[START Text extract]

This is a plea for all Canadians to stop and think about how we define "progress" in our cities and towns.

We are bombarded daily by the message that social well-being is best measured by economic growth and indicators such as housing starts. It is as if our only gauge of progress is more -- more housing at higher prices.

And yet, we continue to create housing that fewer people can afford. The trend should be alarming for all Canadians.

As a professor engaged in research and teaching on health inequities, I believe the University of British Columbia and its community provides a compelling case to study. The UBC Mission & Vision states that we will "promote the values of a civil and sustainable society", and acknowledge our obligations as citizens to "secure a sustainable and equitable future for all." The current situation in Vancouver suggests that the UBC community should greatly strengthen these commitments, particularly when it comes to engaging the poorest and most vulnerable.

Unreal estate

Canada Mortgage & Housing Corporation places the average resale price in 2007 for a Vancouver home at $464,500, after 10 straight years of price escalation.

Around UBC, a million dollars has become a low price for a home. The RealtyLink website on January 25th, 2008 in the UBC area showed 4 houses for sale at minimum cost of $929,000 and a maximum of $7.68 million. For 13 available townhouses, the minimum was $458,000 and the maximum was $2.38 million. The 57 listed apartments had a minimum price of $348,000 and a maximum of $1.87 million. For a typical mortgage (7 per cent interest, 5 per cent down, 5 year term, 25 year amortization), the minimum household income to purchase the average house ($3.9 million) was $1.1 million with monthly payments of $27,000. For the least expensive apartment, the minimum household income was just under $100,000, with monthly payments of $2,700. This is in a neighborhood where much of the land is leased, not owned.

In 2007, public data showed that UBC had roughly 11,748 employees. There were 12 employee groups, including union members, faculty and administrators, and some 43,000 students.

At the above prices (with two incomes per household), none of the almost 12,000 employees had a sufficient household income to purchase the average listed house ($3.9 million).

Only two per cent could qualify to buy the average townhouse ($1.2 million). Sadly, only 11 per cent could buy the average apartment ($724,000).

Finally, UBC had just over 5,000 people in six unionized groups. None of them could afford to buy any of the 74 properties above.

Slamming the gates

In sum, only 3.5 per cent of the almost 12,000 employees in Canada's third-largest university could afford to purchase property in the "neighborhood." Appropriate/affordable housing is even more problematic for the 43,000 UBC students who are generally younger and less affluent.

Magnify this problem across Canada where full-time post-secondary enrolment is expected to grow to 1.3 million in 2013.

[END Text extract]

Exercise description
Give a two-sentence summary of the housing affordability piece above.

[START Extracted records]

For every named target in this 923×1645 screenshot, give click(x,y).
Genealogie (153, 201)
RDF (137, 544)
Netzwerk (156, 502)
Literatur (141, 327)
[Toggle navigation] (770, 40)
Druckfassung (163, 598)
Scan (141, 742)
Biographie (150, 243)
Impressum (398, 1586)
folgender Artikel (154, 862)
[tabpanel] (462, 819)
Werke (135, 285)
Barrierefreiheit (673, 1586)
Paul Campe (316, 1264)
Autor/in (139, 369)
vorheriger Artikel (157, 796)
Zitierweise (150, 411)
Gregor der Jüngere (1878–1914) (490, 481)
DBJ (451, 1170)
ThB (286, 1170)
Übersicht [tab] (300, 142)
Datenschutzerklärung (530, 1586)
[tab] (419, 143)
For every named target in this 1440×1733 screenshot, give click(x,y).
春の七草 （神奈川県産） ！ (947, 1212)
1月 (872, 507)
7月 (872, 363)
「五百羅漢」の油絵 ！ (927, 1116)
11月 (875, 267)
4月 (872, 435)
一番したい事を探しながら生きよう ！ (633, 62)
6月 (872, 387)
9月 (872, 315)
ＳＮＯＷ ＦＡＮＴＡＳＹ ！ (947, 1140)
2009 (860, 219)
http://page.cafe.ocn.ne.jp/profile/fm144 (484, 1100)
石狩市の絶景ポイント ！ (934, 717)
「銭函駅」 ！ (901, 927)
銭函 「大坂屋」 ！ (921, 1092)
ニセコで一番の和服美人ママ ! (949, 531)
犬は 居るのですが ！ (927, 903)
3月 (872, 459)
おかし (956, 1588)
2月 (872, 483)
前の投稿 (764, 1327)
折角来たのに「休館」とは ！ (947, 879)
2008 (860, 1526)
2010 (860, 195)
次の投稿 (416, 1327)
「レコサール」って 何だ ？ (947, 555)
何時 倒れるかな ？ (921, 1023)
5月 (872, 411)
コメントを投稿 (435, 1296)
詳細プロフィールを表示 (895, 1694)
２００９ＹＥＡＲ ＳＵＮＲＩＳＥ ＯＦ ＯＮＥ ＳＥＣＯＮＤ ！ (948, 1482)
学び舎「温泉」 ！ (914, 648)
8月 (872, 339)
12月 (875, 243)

[END Extracted records]

Exercise answer
The piece urges Canadians to stop measuring progress by economic growth and housing starts, since housing keeps becoming less affordable, and it offers the University of British Columbia community as a case to study. Based on January 2008 listings near UBC, it finds that only 3.5 percent of the almost 12,000 employees could afford to buy property in the area and none of the unionized staff could afford any of the listed properties, while affordable housing is even more problematic for the 43,000 students.